The latest proposal is for 1,500 new properties at West Carclaze, and it was with considerable trepidation that I visited the recent consultation in St Austell’s White River Place.

There were three – very similar – options on display and I was dismayed at what I saw.

It did not really surprise me that most of the housing is now proposed on greenfield land rather than “previously disturbed land.”

And I was horrified to see that the “joint venture” now wants to destroy the iconic sky tip that sits centrally within the proposed development area.

Two of the options are to “remove” the sky tip, while a third claims that it would retain the sky tip, but transform it to “improve safety for ease of public access” and sculpt it to “provide a new viewpoint.” Do not be mistaken by such “sculptured” language – this also equates to the removal of this important historic monument.

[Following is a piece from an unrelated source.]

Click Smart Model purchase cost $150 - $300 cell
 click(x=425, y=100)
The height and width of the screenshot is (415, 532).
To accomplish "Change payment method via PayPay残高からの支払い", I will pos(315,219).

And yet the Eco-Bos website still describes the West Carclaze area as a “dramatic setting defined by the landmark sky tip,” while a masterplan document, from not so long ago, pledged that the sky tip would become a “beacon” at the heart of the development with a buffer zone around it.

I cannot comprehend this sudden desire to wreck such an important part of the industrial heritage of mid Cornwall and, to be frank, it saddens me greatly.

Make no mistake, the destruction of the sky tip is unacceptable and we must do all that we can to stop such cultural vandalism.

Cynical note - previously the eco-town developers even incorporated the sky tip into their logo. See below:


Nig e said...

Is this projected housing intended to be affordable houses for locals or yet more "upmarket" properties to be empty for 51 weeks a year ?

MawKernewek said...

Are the words "eco-" and "sustainable" just meaningless buzzwords, acting as Trojan horses for the planners?

Elvenn a'n Dhumnonii said...

What is wrong with Konsel Kernow's planning department that it seems so ready to agree to greenfield desecration? The sky tip is - to use a much over exercised word, iconic, and is an important marker of our history, heritage and sense of place. Why can't Konsel Kernow insist on brownfield developments only? They seem to be careless about our land and our identity.

foyboy said...

Hello, when i was a member of Fowey Town Forum, we had a visit by Eco bos leaders who were testing the water for reaction to their proposal for their whole scheme for St Austell. As a local born person , sailor, ex ECLP engineer i explicitly asked if they had designs on the Sky Tip, their answer was NO, as they realised it was an iconic part of the area and had no intentions of altering it in any way! It is in the minutes of the meeting( or should be) of which I will have a copy! On driving back into Cornwall i know I’m coming home on the first sighting of it, or , when I’ve been sailing back to Fowey i feel a warmth in its sighting as well as often being a bearing to fishing marks that i was taught as a youngster. An Uncle of mine was a winder man who was THE man responsible for tipping the spoil onto tips, yes he was one of the workers of ECLP who created those reminders of our local heritage.. Eco bos; keep your word; there is more to life than money!….Bryan Boothby.,,,Fowey.